Moi, j’avais toujours peur. Je devinais que ce maudit habit noir n’était pas pour rien dans le mystère. Sans bien voir encore de quoi il s’agissait, je commençais à vaguement regretter qu’une quatrième averse survenant ne m’eût pas une bonne fois arrêté en route.

Puis, tout d’un coup, à un mot de M. Cabridens, un éclair me traversa le cerveau ; je compris, et, confus, je m’enfonçai dans le fauteuil pour essayer de cacher mes basques.

Oh ! cet habit ! dans quelle horrible situation il me mettait ! J’aurais voulu le voir aux cinq cents diables ! Figurez-vous que, trompé comme tout le monde, comme le quatuor, comme mademoiselle Reine et comme madame Cabridens, par la solennité extraordinaire de mon costume, le bon notaire s’était imaginé que je venais demander sa fille en mariage.

— Mais parlez, mon ami, parlez ! croyez-vous que je sois un ogre ?

Et, attribuant mon silence à la timidité, il me poussait aux aveux, paternellement.

En vain j’essayai de protester.

— A qui ferez-vous accroire, monsieur Jean-des-Figues, que vous avez endossé l’habit et coiffé le tuyau de poêle dans l’unique dessein de faire peur à nos moineaux ?

C’était invraisemblable, en effet, il me fallait bien le reconnaître.

Je fis donc ma demande, de désespoir, pour m’en aller.
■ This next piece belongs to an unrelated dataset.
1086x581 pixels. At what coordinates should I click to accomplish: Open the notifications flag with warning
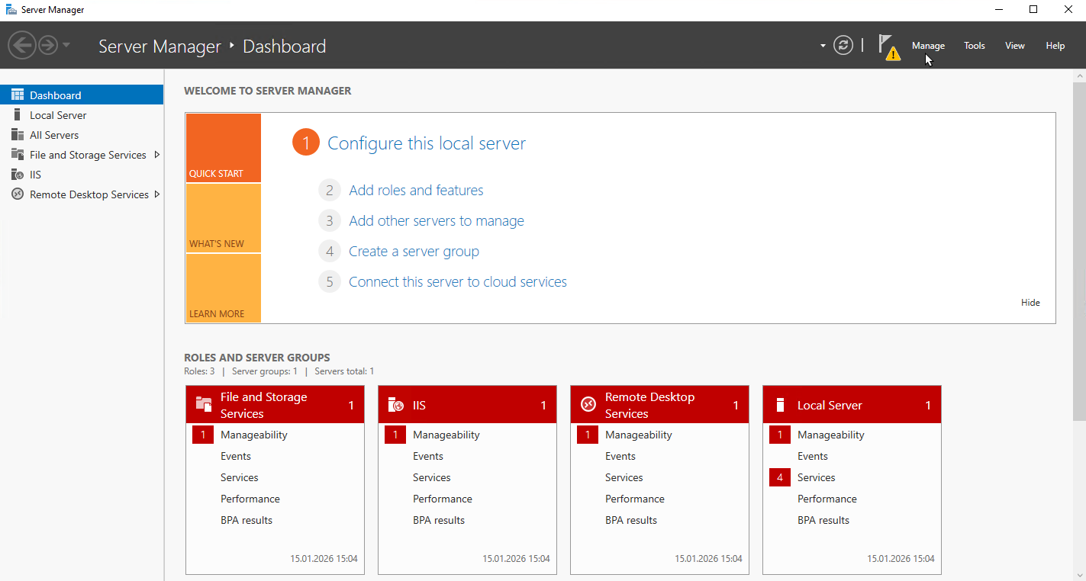point(887,46)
Sur-le-champ, la main de Reine me fut accordée.

— Grand merci ! m’écriai-je une fois dehors et mes idées un peu rafraîchies, ça ne peut pas pourtant se passer comme ça !… M. Cabridens est allé trop loin… J’avais envie de me dédire.

Il n’était plus temps.

Grâce à ces messieurs du quatuor, le bruit de mon bonheur avait déjà couru tout Canteperdrix ; mes bons parents en pleuraient de joie ; les libéraux approuvaient M. Cabridens ; les vieux partis, sur la place du Cimetière Vieux, levaient en l’air, d’indignation, leurs cannes à bec de corbin, et les gens bien informés se racontaient dans l’oreille que la comédienne du Bras-d’Or était tout simplement ma maîtresse, venue de Paris exprès pour rompre le mariage, mais qu’elle était immédiatement repartie, en le voyant conclu malgré ses efforts.